Совершенно иное положение создалось бы в том случае, если бы удалось избегнуть мировой войны. Англо-саксонское кровное родство никогда не стерпело бы поражения Англии. Но если бы нам удалось мирным путем опередить Англию, то это сочли бы естественным явлением, престиж германизма в западном полушарии сильно увеличился бы, а мы превратились бы в действительно мировой народ, созревший для союза с сильнейшей великой державой будущего. Эти возможности уже миновали, как бы ни сложилась в будущем жизнь Германии, и если наш народ когда-либо вновь станет способен заключать союзы с другими государствами, то это будут государства иного ранга. Перед мировой войной мы имели еще богатые возможности для установления равновесия сил.
5
Для успешного строительства флота был необходим мир, а с другой стороны, само это строительство способствовало сохранению мира, в котором Германия для своего непрерывного процветания нуждалась больше, чем какая-либо другая великая держава, и который ей было труднее всего сохранить вследствие особенностей своего географического положения. Последние десятилетия перед войной были для Германии временем наивысшего развития и наибольших опасностей при наличии сильной, но еще недостаточной обороны. В период правления Бисмарка его нередко называли жонглером; равным образом такой бесспорно выдающийся человек, как князь Бюлов, получил при своей отставке почетное прозвище «канатного плясуна». Германию в ее положении могла предохранить от ущерба только исключительная приспособляемость к окружающим условиям. Мы не могли позволить себе делать ошибки. Бисмарк сказал однажды, когда ему жаловались на рейхсканцлера – генерала Каприви: Подождите только, когда вы получите в канцлеры настоящего бюрократа, – вам придется кое-что пережить. Такой упрямый фантазер, как преемник Бюлова, неспособный правильно оценивать обстановку, пал жертвой нашего запутанного международного положения. Главным условием для всякого руководителя империи было и всегда останется умение разбираться во внешней политике. Для этого не требуется непременно черная магия дипломатии, но зато необходимо знание международных отношений и чувство реального. Канцлер и демократия не имели никакого представления о действительных трудностях и опасностях нашего положения, к которому следовало прикасаться лишь вооружившись пинцетом.
Но смеет ли народ, который не проявляет никакого умения справляться с собственными делами и при отсутствии настоящего вождя склоняется к самоотречению, надеяться на то, что провидение вновь возвеличит его через посредство какого-нибудь опекуна, вроде Фридриха Великого или Бисмарка? Ведь мы видим, как в наши дни лишенные руководства массы, едва достигнув власти, ничем не занимаются с таким рвением, как разрушением и уничтожением всего того, что осталось от нашей национальной традиции, гордости и доброй воли.

_ _ _ _ _

**Поставленная задача:**
Какое прозвище, согласно отрывку о германской внешней политике перед мировой войной, получил князь Бюлов при своей отставке? Для ответа используйте исключительно сведения из отрывка.

**Предоставленный материал:**
_ _ _ _ _

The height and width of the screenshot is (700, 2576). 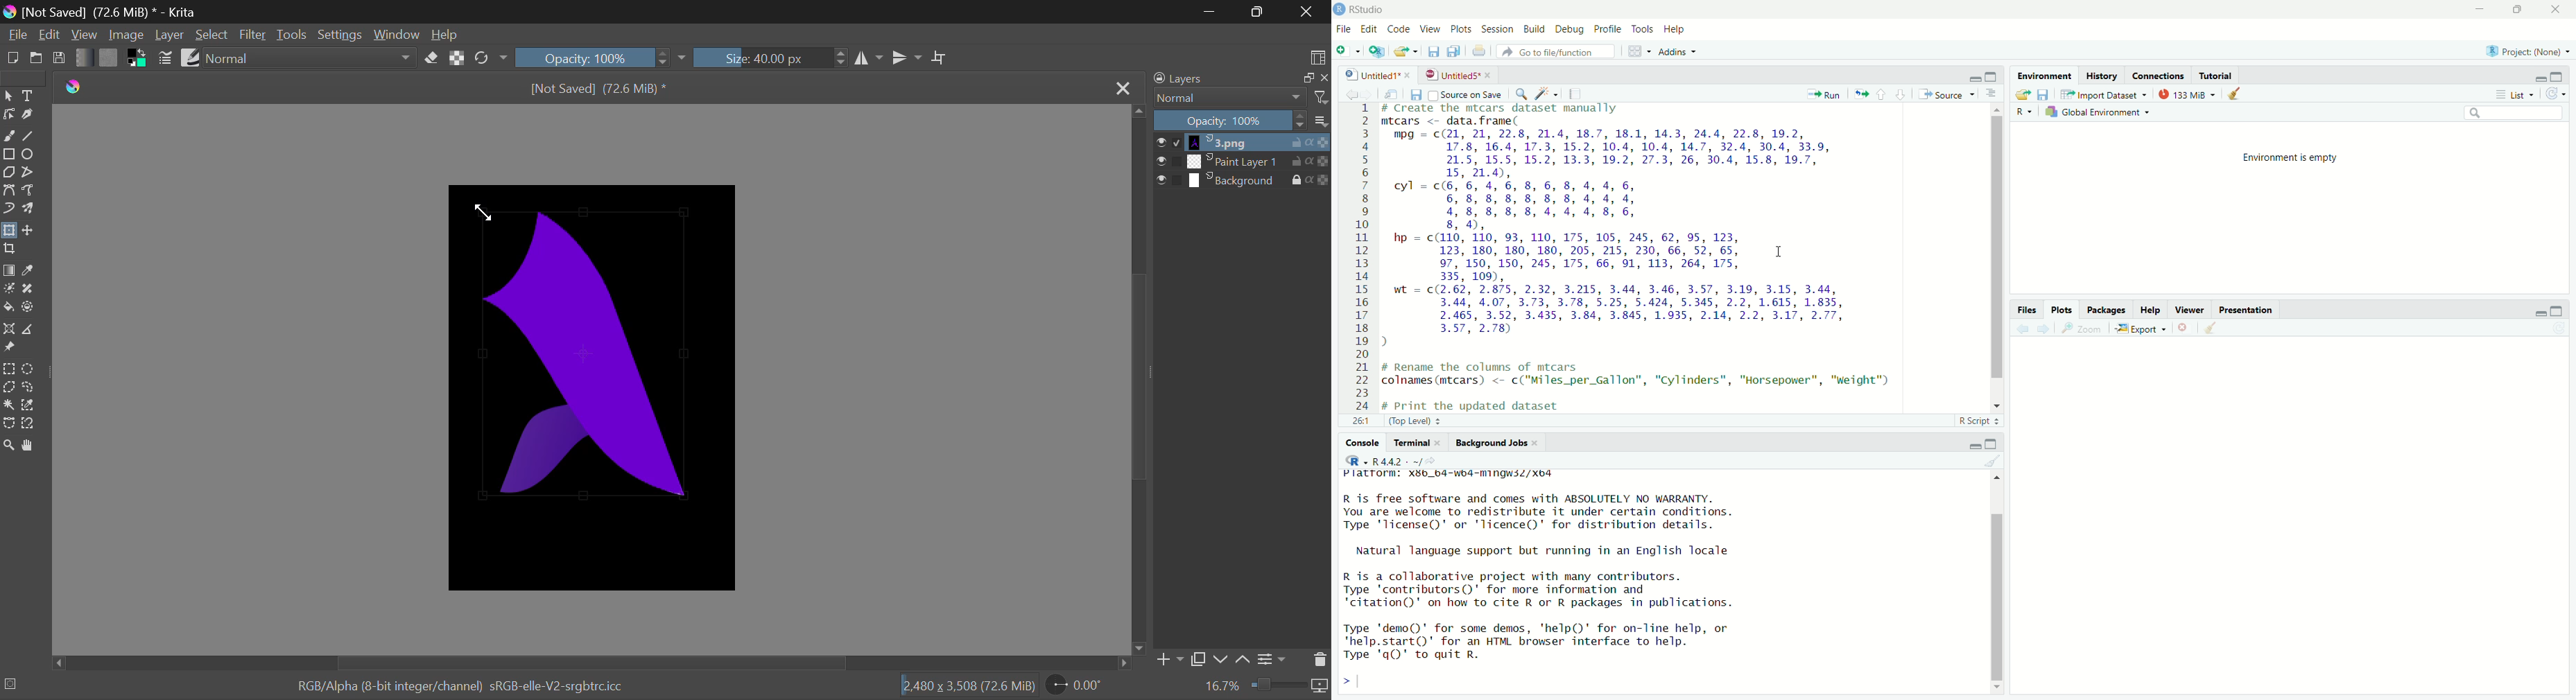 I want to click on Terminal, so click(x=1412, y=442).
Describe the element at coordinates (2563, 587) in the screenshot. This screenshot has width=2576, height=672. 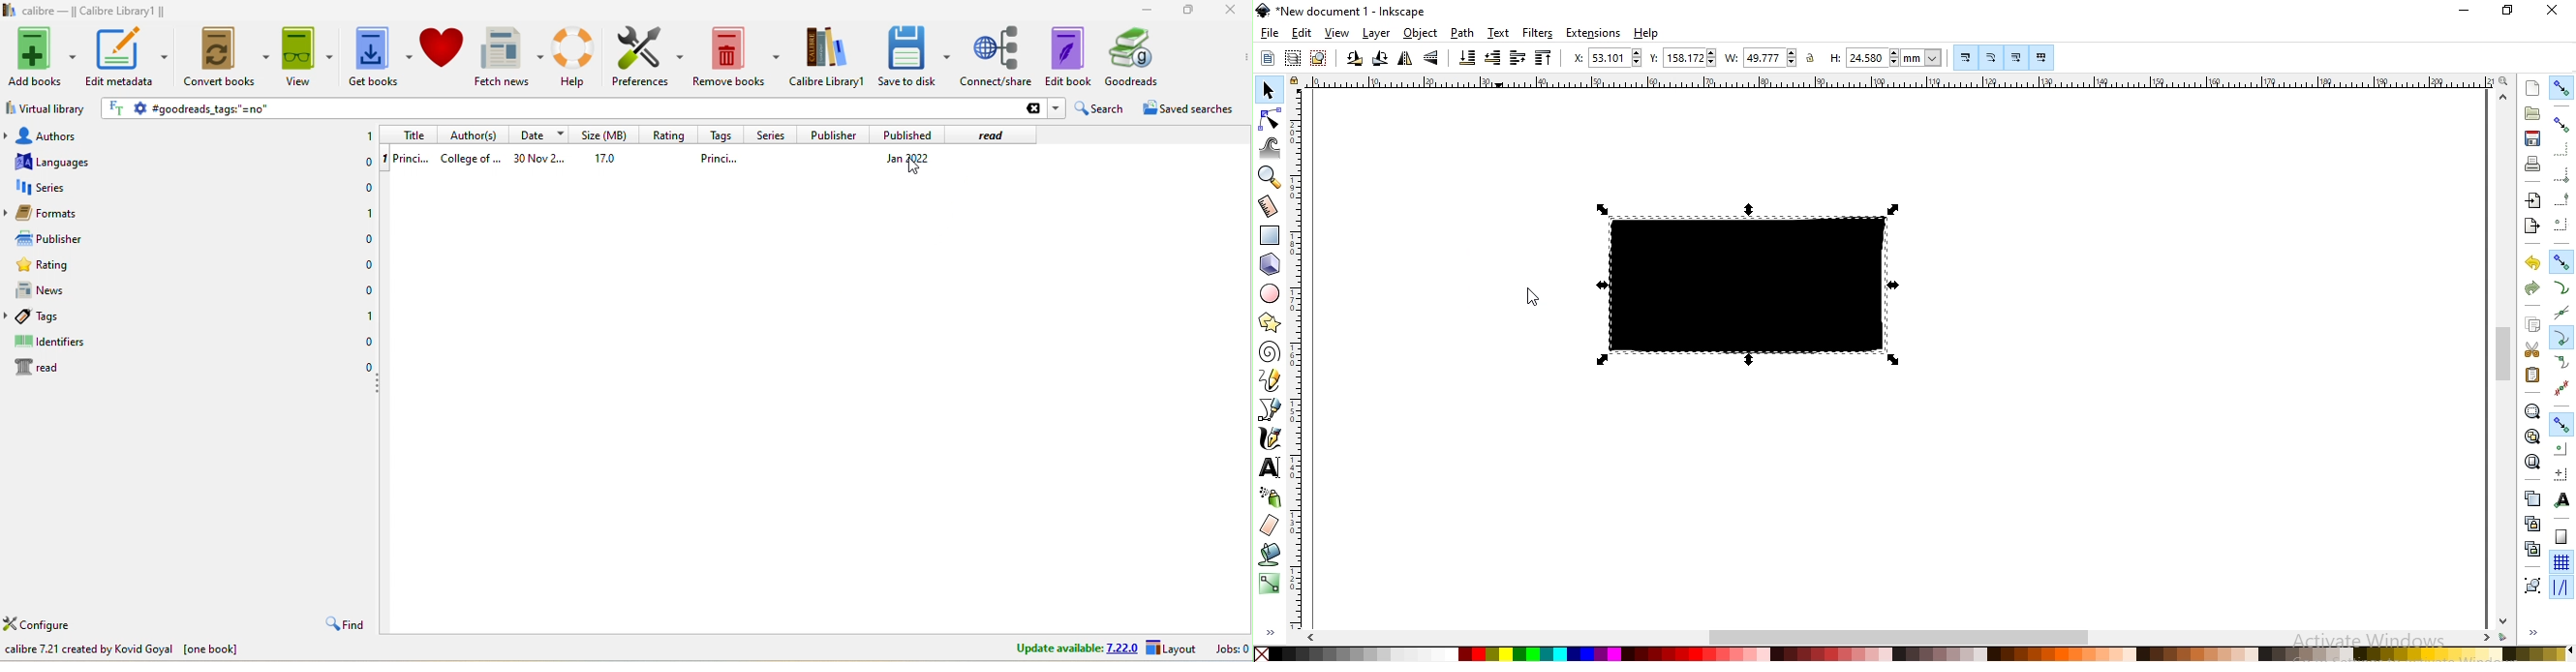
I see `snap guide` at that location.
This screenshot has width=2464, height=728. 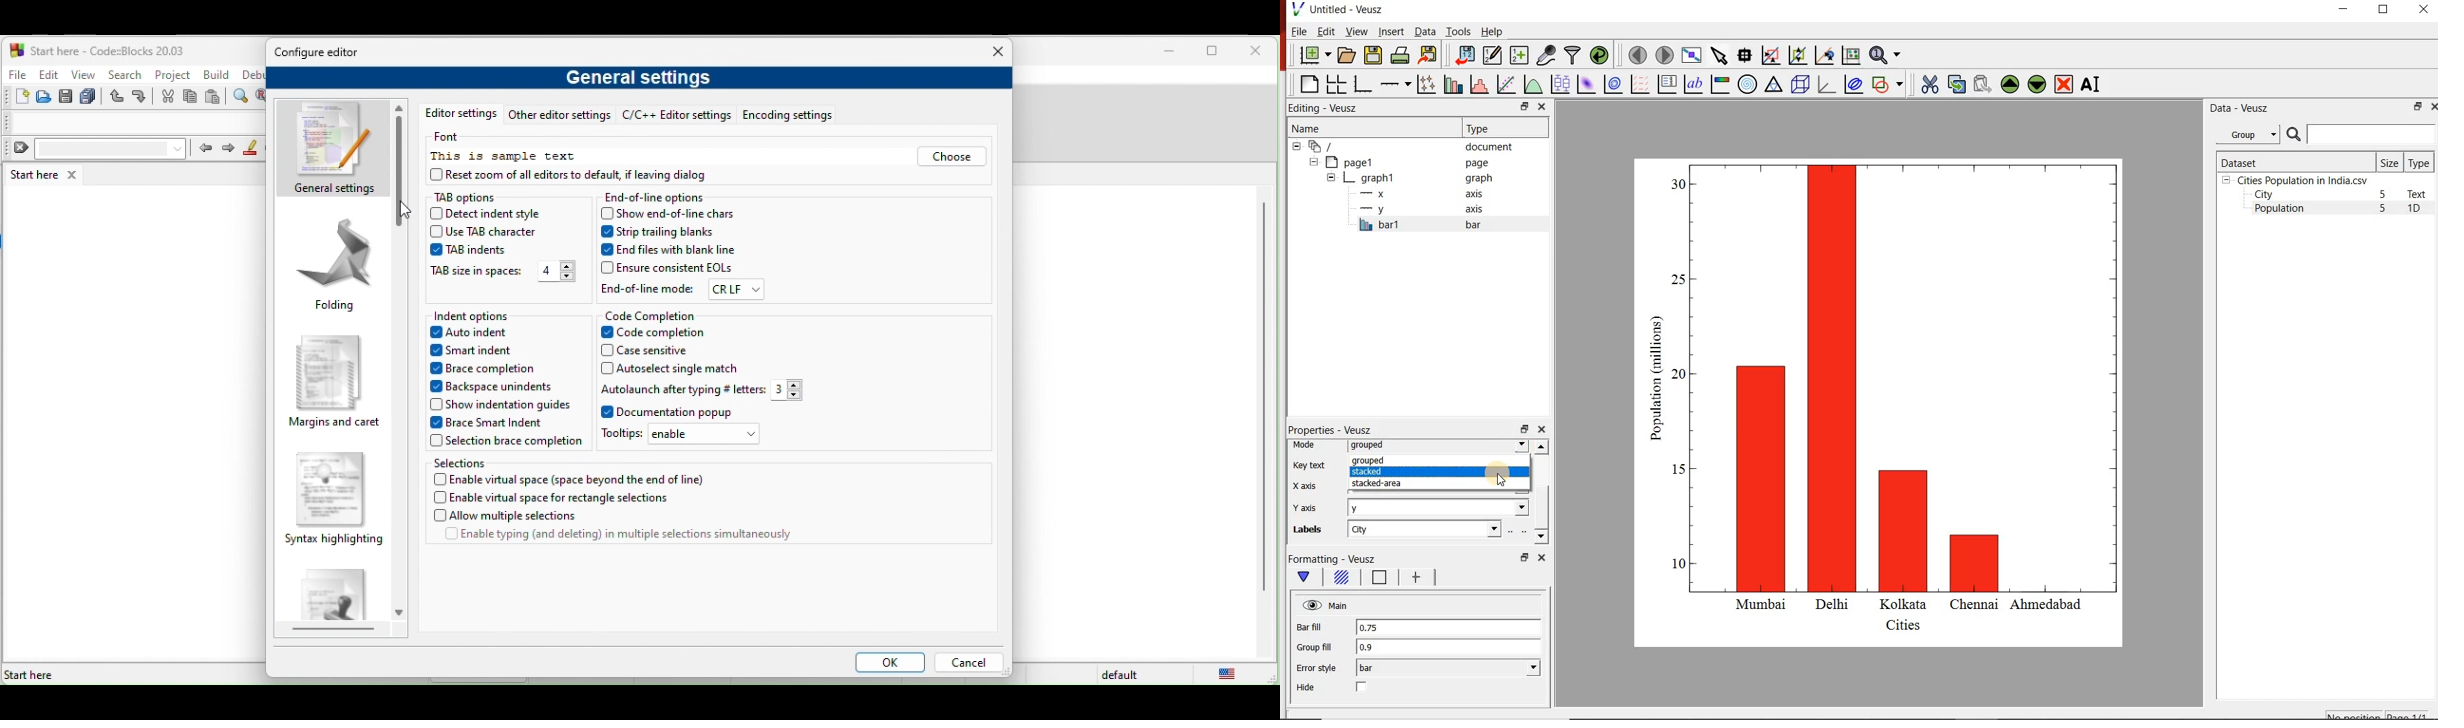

_ _ _ _ _

**Итоговый ответ:**
Почетное прозвище «канатного плясуна».